EXERCISE DESCRIPTION: Could you reproduce the lines below from the one with "The height and width of the screenshot is (684, 1200)." through the one with "Given: Open 浏览所有(2) DLC list"? Keep both ends and add nothing.
==== EXCERPTED RECORDS
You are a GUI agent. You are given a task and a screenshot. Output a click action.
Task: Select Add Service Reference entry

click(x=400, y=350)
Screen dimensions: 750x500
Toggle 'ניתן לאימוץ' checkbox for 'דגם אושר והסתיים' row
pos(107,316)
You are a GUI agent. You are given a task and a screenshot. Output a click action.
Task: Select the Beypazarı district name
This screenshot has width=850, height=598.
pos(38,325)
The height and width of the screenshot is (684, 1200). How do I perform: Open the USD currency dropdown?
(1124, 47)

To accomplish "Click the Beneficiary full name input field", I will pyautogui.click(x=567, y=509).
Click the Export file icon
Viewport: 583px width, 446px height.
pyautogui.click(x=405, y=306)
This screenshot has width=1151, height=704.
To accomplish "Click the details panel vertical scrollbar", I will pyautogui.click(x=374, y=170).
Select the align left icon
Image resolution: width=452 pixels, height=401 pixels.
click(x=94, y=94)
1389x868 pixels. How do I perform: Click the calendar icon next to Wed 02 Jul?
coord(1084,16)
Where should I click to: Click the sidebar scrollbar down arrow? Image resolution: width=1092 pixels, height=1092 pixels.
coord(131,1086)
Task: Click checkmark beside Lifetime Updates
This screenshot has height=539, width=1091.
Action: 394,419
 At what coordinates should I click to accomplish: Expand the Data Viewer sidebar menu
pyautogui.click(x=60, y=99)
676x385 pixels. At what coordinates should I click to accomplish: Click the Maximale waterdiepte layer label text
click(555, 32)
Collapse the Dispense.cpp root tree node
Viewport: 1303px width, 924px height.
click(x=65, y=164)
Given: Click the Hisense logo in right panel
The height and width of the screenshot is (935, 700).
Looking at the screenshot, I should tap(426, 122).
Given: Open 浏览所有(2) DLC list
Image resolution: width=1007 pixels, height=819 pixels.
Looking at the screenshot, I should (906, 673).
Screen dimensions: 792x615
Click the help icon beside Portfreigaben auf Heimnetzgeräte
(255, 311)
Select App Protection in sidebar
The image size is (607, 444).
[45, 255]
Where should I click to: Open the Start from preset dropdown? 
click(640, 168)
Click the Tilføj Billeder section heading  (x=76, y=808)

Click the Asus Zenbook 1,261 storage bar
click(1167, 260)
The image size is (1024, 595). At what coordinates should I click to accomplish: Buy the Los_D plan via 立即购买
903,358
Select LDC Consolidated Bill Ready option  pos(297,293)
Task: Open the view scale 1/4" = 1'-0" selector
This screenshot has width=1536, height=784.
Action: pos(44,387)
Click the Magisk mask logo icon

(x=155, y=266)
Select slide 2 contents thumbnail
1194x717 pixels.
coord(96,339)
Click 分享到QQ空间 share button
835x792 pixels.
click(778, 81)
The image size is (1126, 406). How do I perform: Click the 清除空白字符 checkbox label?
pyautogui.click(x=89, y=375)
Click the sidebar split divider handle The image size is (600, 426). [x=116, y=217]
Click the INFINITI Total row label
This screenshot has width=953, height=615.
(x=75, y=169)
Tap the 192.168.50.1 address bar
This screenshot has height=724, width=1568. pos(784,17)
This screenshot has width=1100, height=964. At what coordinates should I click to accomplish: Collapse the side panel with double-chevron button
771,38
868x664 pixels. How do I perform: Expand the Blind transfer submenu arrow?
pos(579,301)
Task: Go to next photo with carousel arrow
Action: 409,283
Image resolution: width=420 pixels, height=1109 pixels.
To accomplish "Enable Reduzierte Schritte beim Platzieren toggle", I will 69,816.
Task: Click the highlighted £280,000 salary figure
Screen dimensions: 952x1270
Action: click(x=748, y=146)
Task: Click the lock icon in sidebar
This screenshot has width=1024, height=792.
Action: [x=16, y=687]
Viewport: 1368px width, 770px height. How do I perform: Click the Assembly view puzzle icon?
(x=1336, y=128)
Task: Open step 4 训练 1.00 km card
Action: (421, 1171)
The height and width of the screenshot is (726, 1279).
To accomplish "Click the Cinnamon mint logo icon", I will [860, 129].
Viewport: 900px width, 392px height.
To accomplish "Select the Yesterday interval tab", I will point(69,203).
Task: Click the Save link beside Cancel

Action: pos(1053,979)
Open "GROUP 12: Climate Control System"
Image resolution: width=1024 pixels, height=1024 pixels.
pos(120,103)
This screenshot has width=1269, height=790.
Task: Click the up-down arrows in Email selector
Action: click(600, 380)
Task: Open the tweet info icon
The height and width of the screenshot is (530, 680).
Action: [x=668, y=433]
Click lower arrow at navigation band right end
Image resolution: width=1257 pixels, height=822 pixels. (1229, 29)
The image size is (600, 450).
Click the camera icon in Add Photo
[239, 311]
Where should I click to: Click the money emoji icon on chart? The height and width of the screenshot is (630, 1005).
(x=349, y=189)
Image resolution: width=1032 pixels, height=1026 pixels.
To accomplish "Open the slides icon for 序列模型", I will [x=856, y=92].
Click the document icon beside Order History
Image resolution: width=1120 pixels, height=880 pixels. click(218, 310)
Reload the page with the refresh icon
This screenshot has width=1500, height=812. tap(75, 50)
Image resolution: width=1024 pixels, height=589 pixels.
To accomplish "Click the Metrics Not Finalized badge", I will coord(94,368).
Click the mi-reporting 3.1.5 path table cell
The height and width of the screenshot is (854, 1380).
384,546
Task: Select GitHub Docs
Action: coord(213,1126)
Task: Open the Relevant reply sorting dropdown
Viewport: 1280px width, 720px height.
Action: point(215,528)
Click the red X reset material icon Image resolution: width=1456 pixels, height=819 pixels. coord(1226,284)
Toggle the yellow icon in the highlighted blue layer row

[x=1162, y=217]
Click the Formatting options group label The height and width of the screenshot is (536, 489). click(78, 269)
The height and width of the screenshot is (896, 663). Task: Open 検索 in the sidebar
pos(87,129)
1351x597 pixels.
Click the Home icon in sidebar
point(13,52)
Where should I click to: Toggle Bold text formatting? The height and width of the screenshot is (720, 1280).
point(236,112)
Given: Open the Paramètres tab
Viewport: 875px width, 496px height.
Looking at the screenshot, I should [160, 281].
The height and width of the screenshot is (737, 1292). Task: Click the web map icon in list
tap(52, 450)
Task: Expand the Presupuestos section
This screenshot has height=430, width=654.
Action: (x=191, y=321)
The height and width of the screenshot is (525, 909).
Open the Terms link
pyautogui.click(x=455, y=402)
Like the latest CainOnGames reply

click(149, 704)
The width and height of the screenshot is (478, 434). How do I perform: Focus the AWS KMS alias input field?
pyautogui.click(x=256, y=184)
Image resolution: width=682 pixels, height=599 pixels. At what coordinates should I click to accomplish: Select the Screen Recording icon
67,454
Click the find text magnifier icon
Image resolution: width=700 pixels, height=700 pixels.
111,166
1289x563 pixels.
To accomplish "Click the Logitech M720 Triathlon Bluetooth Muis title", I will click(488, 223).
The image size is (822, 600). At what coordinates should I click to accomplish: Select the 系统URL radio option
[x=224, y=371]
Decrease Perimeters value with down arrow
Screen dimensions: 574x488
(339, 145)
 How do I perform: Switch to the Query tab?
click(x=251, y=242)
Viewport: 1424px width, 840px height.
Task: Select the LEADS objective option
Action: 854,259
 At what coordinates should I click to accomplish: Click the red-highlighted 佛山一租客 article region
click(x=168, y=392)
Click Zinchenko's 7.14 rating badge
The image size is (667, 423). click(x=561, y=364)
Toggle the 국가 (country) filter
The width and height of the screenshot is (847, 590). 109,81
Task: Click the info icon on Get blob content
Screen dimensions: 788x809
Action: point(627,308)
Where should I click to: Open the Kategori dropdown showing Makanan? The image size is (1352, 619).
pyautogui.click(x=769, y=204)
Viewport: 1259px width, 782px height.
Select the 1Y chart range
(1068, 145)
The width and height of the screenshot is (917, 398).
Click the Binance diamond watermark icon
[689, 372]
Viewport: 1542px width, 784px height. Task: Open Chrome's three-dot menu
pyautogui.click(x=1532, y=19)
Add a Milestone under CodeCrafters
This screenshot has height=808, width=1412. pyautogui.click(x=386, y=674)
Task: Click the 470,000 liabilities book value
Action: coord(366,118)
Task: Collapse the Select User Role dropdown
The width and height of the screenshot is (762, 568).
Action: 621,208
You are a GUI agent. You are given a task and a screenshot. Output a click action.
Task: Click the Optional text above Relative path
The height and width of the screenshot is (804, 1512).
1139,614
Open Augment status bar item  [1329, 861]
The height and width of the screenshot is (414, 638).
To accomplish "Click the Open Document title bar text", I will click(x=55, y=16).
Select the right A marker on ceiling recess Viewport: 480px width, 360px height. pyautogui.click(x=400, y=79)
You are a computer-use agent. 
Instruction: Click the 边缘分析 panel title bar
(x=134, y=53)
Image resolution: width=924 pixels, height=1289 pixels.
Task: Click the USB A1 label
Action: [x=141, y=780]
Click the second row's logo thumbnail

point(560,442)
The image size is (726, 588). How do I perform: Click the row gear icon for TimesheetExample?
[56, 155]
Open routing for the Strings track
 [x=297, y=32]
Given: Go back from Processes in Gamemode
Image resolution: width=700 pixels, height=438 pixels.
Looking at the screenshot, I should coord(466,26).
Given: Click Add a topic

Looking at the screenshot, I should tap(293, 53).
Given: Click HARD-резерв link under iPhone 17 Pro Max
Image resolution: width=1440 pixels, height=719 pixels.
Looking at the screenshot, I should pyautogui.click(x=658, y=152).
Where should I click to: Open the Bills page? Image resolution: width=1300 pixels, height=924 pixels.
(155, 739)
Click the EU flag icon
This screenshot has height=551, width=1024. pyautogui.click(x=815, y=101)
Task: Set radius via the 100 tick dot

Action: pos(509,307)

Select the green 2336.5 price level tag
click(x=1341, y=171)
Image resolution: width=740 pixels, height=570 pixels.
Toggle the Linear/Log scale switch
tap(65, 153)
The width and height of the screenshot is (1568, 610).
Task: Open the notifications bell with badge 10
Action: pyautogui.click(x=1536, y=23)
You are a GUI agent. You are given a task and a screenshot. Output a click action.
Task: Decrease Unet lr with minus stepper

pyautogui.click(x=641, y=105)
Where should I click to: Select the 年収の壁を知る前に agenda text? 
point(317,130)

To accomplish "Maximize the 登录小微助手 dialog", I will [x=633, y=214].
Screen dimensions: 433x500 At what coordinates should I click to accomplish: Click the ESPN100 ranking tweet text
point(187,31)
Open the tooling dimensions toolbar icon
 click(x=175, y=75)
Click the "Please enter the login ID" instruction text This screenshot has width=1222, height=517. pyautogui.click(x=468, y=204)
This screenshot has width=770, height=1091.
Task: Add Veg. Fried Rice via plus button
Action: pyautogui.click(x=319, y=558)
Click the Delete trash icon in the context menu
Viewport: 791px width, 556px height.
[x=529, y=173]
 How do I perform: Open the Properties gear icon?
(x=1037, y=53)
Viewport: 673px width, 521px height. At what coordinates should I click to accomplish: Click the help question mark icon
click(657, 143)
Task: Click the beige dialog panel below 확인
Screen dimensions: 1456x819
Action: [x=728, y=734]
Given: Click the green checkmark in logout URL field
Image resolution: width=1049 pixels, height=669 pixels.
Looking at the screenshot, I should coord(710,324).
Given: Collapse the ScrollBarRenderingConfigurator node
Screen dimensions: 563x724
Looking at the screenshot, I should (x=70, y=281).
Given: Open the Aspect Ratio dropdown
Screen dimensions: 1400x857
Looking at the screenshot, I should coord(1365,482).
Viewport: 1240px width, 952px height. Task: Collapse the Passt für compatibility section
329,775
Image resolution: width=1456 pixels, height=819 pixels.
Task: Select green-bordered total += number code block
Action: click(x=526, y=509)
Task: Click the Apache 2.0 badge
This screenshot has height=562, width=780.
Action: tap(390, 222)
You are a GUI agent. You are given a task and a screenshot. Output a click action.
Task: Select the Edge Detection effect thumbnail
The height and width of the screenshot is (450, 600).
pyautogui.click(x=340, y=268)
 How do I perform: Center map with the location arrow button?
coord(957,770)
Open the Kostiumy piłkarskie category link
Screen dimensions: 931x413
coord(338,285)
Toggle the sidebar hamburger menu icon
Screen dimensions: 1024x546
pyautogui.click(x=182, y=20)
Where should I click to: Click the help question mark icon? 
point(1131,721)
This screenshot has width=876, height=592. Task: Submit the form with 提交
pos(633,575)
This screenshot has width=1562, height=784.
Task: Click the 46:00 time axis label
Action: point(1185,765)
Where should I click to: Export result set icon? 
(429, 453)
========
ANSWER SECTION:
The height and width of the screenshot is (684, 1200). How do I perform: Open the USD currency dropdown?
(1124, 47)

To accomplish "Click the Beneficiary full name input field", I will pyautogui.click(x=567, y=509).
Click the Export file icon
Viewport: 583px width, 446px height.
pyautogui.click(x=405, y=306)
This screenshot has width=1151, height=704.
To accomplish "Click the details panel vertical scrollbar", I will pyautogui.click(x=374, y=170).
Select the align left icon
Image resolution: width=452 pixels, height=401 pixels.
click(x=94, y=94)
1389x868 pixels. How do I perform: Click the calendar icon next to Wed 02 Jul?
coord(1084,16)
Where should I click to: Click the sidebar scrollbar down arrow? Image resolution: width=1092 pixels, height=1092 pixels.
coord(131,1086)
Task: Click checkmark beside Lifetime Updates
This screenshot has height=539, width=1091.
Action: 394,419
 At what coordinates should I click to accomplish: Expand the Data Viewer sidebar menu
pyautogui.click(x=60, y=99)
676x385 pixels. At what coordinates should I click to accomplish: Click the Maximale waterdiepte layer label text
click(555, 32)
Collapse the Dispense.cpp root tree node
Viewport: 1303px width, 924px height.
click(x=65, y=164)
Given: Click the Hisense logo in right panel
The height and width of the screenshot is (935, 700).
Looking at the screenshot, I should tap(426, 122).
Given: Open 浏览所有(2) DLC list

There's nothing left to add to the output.